基于CMap数据库分析骨质疏松症相关基因及潜在治疗药物

Analysis of genes and potential therapeutic drugs related toosteoporosis based on CMap Database

目的基于CMap数据库筛选骨质疏松症(OP)相关基因及潜在治疗药物,为OP的治疗提供新思路。方法检索GEO数据库中关于OP的相关芯片,采用R语言分析差异基因;检索疾病基因公共数据库,获得已知OP的相关致病基因,通过映射获得OP的致病关键靶点,构建作用靶点的蛋白质-蛋白质相互作用关系(PPI)网络,利用DAVID数据库对关键基因进行GO分析和KEGG通路分析,采用关联性图谱(CMap)数据库筛选出负相关的小分子化合物。结果检索GEO数据库筛选出GSE56116的芯片,利用R语言分析筛选出69个上调基因和106个下调基因;通过检索GAD、TTD、OMIM、DrugBank、PharmGKB和DisGeNET数据库,得到691个与OP发病相关的已知靶点,通过映射获得OP致病的14个关键基因;DAVID数据库富集分析结果显示,OP关键靶点主要与免疫反应、对过氧化氢的反应、抗原处理和呈递等生物学过程相关。借助CMap数据库结果显示,地高辛、橙皮苷等小分子化合物具有较高的负相关。结论借助生物信息学和CMap数据库挖掘,地高辛和橙皮苷等小分子化合物可能为OP的候选治疗药物。同时,本研究方法为发现疾病的候选治疗药物开辟了新途径和思路。

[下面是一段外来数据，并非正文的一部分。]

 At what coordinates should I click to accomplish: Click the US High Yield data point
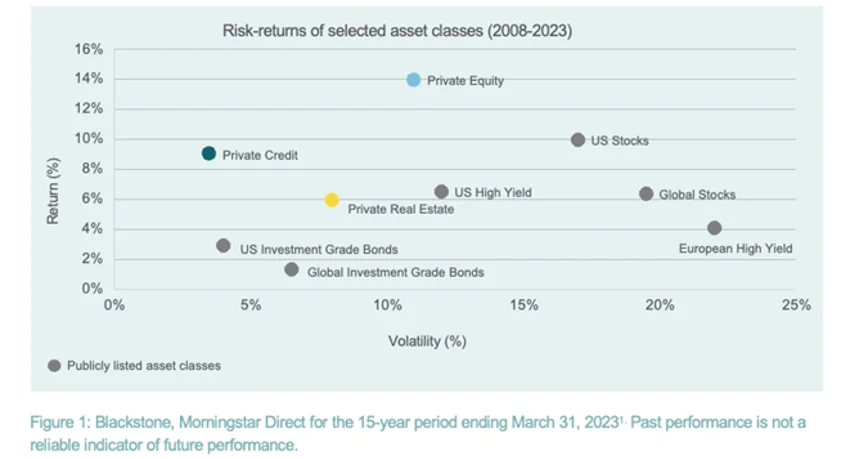441,191
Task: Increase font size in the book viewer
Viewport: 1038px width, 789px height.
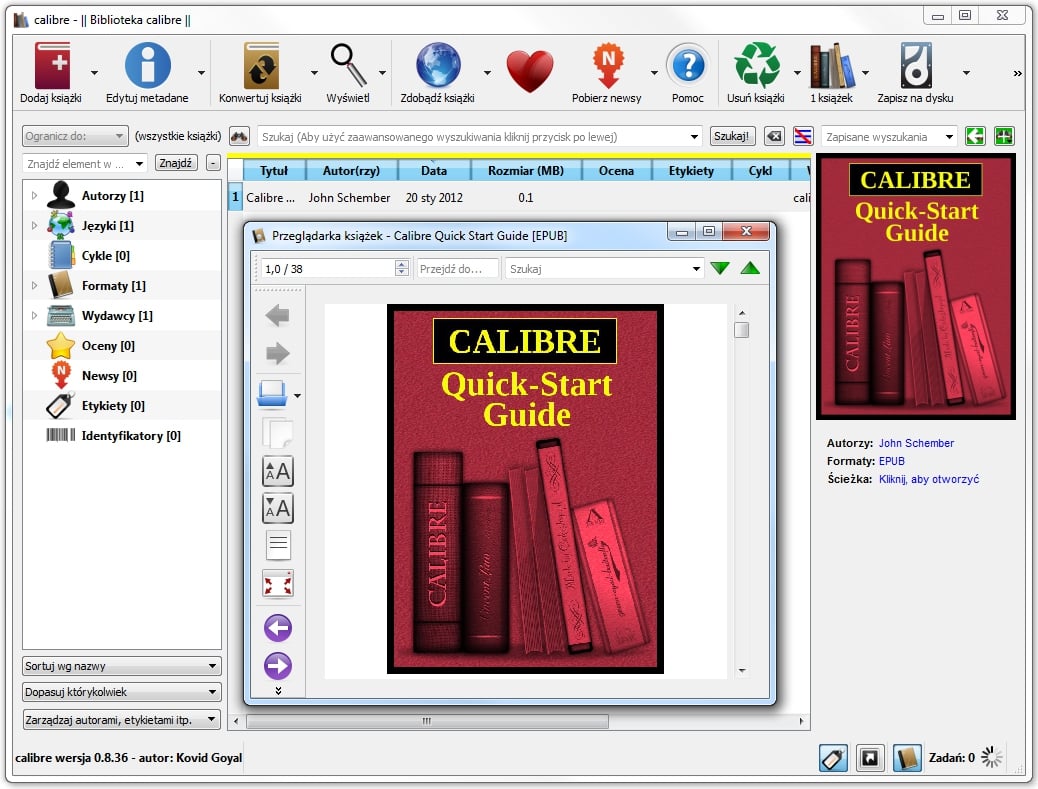Action: click(x=278, y=471)

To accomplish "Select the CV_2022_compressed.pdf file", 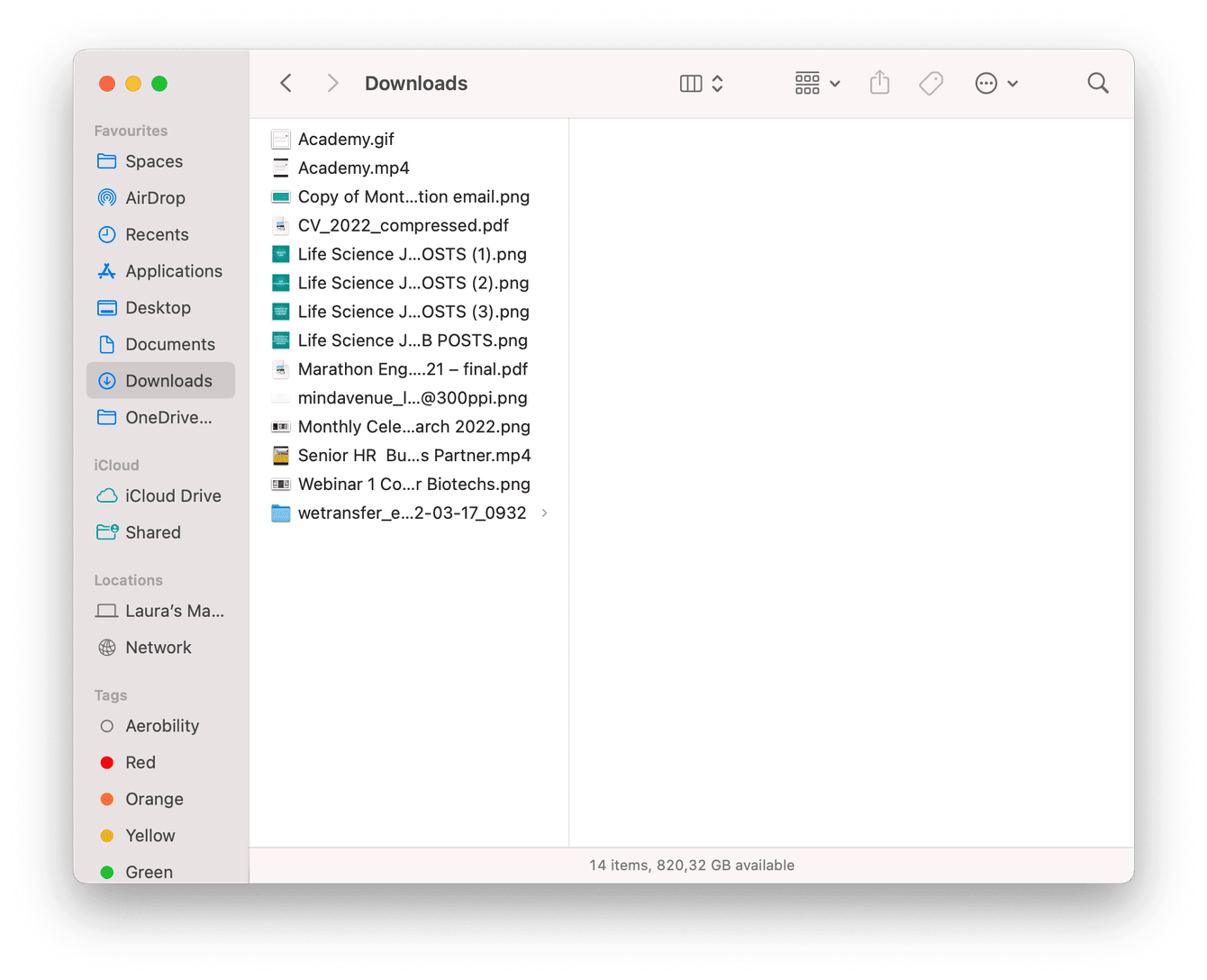I will [403, 225].
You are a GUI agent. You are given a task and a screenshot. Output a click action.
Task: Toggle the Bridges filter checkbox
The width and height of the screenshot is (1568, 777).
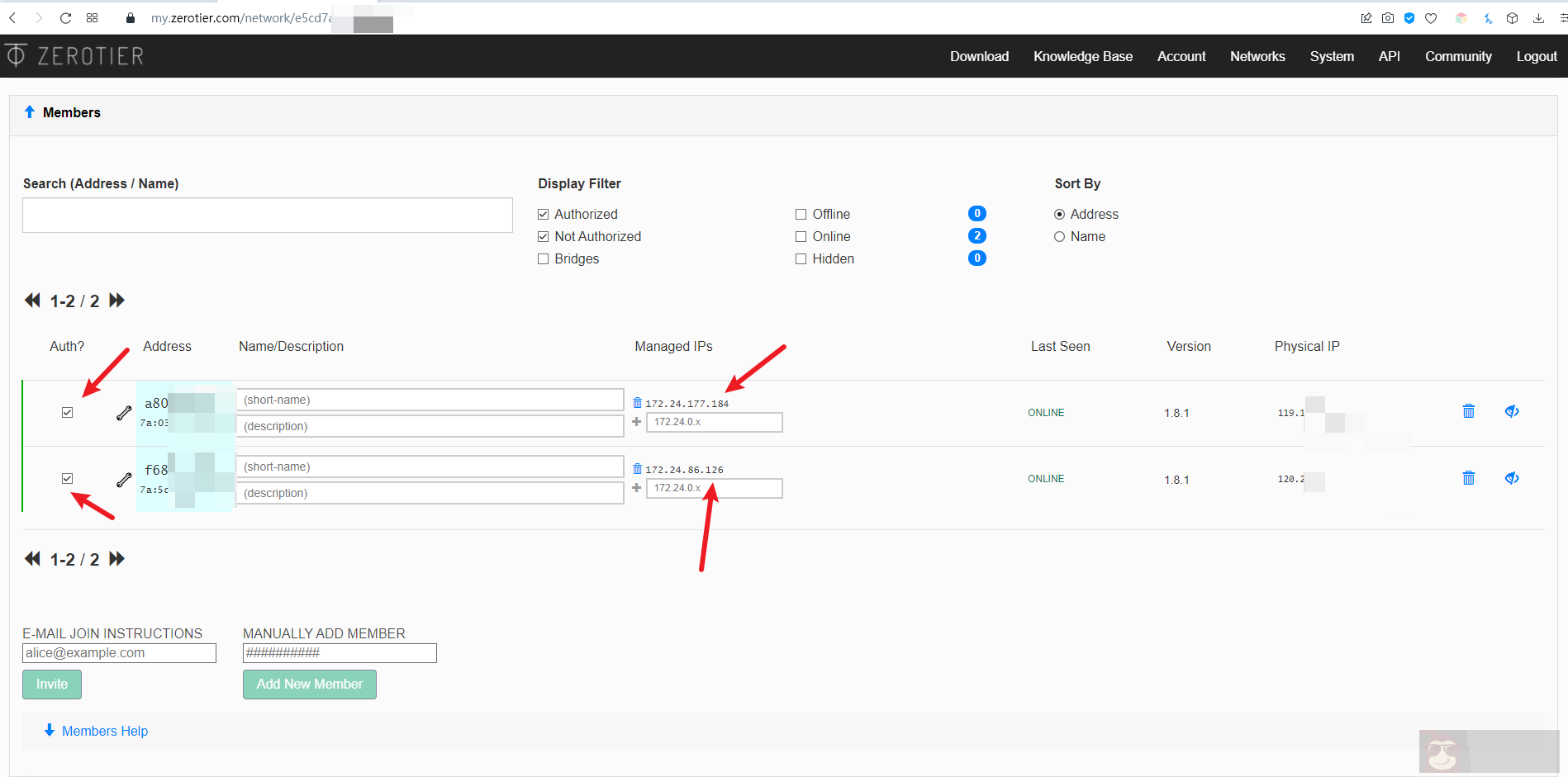(x=543, y=259)
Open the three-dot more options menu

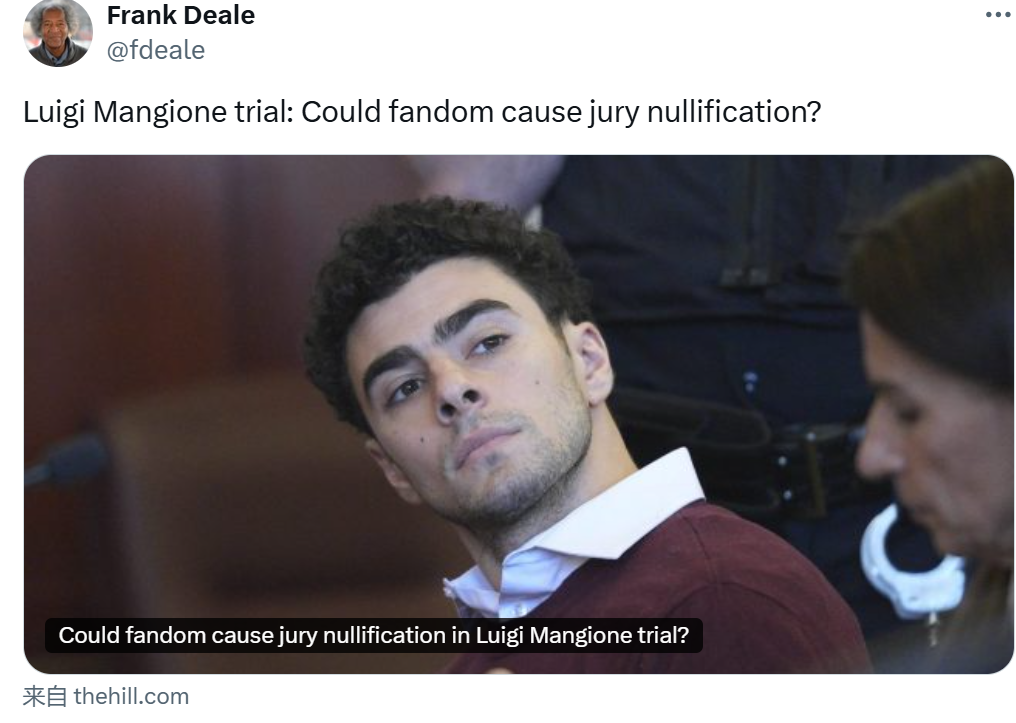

Objective To screen genes and potential therapeutic drugs related to osteoporosis(OP)based on CMap database,and to provide a new idea for the treatment of OP.Methods The chips related to OP in GEO database were searched and the differential genes were analyzed by R.The public databases of disease genes were searched.The related pathogenic genes of OP were obtained.The key targets of OP were obtained,and the network of protein-protein interaction(PPI)was constructed.The GO and KEGG pathway were analyzed by DAVID database,and the small molecular compounds of negative correlation were screened out by connectivity map(CMap)database.Results The chip of GSE56116 was screened out from GEO database,and 69 up-regulated genes and 106 down-regulated genes were screened by R.By searching GAD,TTD,OMIM,DrugBank,PharmGKB and DisGeNET databases,691 known targets related to the pathogenesis of OP were obtained,and 14 key genes of OP were obtained.The results of enrichment analysis by DAVID database showed that the key targets of OP were mainly related to immune response,reaction to hydrogen peroxide,antigen processing and presentation.The results of CMap database showed that digoxin,hesperidin and other small molecular compounds had high negative correlation.Conclusion With the application of bioinformatics and CMap database,it is found that small molecular compounds such as digoxin and hesperidin may be candidates for the treatment of OP.Besides,this research method provides a new way and train of thought for finding candidate therapeutic drugs for diseases.